Anyway this is becoming a bit of a rant – my apologies – but how do we begin to develop new systems and lifestyles (or re-discover old ones thatin hindsight turn out to be more sustainable)? What alternative values and ways of working and living together might be helpful? Where might we find some examples? I offer you a paper that was published a few weeks ago that only touches on some ideas. But it you have other ideas – please leave a comment!

The journal ‘The Learning Organization’ has just published a special issue on  “The importance of educational learning for organizational sustainability” edited by Peter Smith. The special issue has a paper I co-authored with a very talented graduate student of Wageningen University – Lisa Schwarzin. It blends the wonderful research experience of Lisa in India, where she spent some time investigating a “sustainable community”  in Auroville, with some research we did in a Dutch “sustainable community” in the town of Culemborg, near Utrecht.

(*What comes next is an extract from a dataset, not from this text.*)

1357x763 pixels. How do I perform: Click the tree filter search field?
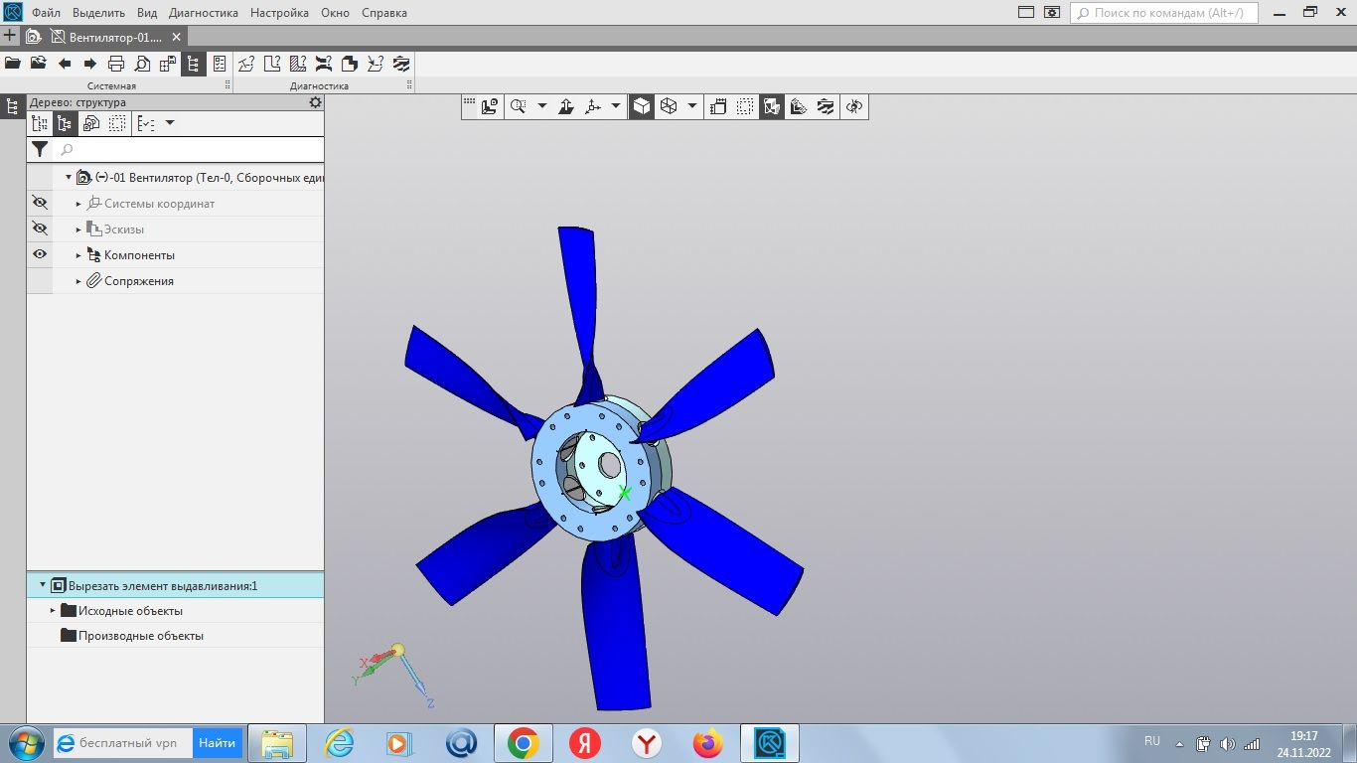(x=189, y=150)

Here is an excerpt from the introduction (note: the link below to the paper leads to a site where you’ll need to purchase the paper. You may be able to get it free via your library. If not, send an email to: arjenwals@gmail.com and I’ll mail you a copy for personal use).  Full citation – Arjen E.J. Wals, Lisa Schwarzin, (2012) “Fostering organizational sustainability through dialogical interaction”, Learning Organization, The, Vol. 19 Iss: 1, pp.11 – 27):

In this contribution organizational sustainability has a normative underpinning that considers an organization or a community sustainable when it contributes to a more sustainable world as can be understood with our current knowledge and understanding of what sustainability might entail. In other words, a sustainable organization does not refer to an organization that succeeds itself in keeping on going by maintaining, for instance, profitability, but rather to one that, given what we know today, successfully balances people, prosperity and planet by searching for a dynamic equilibrium between these 3Ps. Ultimately such a balancing act may require a shift altogether from the maximisation of profit to something completely different such as the maximisation of meaning. This is a different vantage point from so-called green economist perspectives that tend to argue that there is little wrong with the principles of (neo)capitalism,  but that businesses and industries need to adopt production methods that are more efficient (World Bank, 2000). This call for increased efficiency and environmental mindfulness tends to be coupled with the belief that technological advancement can put off the exceeding of the Earth’s carrying capacity. Furthermore, green economists also tend to see the ‘tremendous potential for growth’ that the greening of production and consumption offers (green as a growth industry) (Makower and Pike, 2008).

While the green economy appears to be booming these days, there is a modest but growing undercurrent that suggests that ultimately a transition towards sustainability will not be the result so much of ‘doing things better’ by optimizing our current hegemonic systems but rather demands that we ‘do better things’. The latter requires more fundamental changes in the manner in which we  live, work and spend our leisure time, et cetera,  and on the kinds of values that we pursue. In other words, sustainable developments concern system  innovations that require an integrated redesign of products, lifestyles, processes and structures. This paradigmatic “whole system redesign” perspective (Sterling, 2004) is increasingly supported by economists (McKibben, 2007) as well and by emerging strands within economic sciences such as industrial ecology and ecological economics. In this article we are particularly occupied with the question of how to engage people, organizations and communities in these more fundamental transitions, while recognizing that there is still much to gain from doing things better.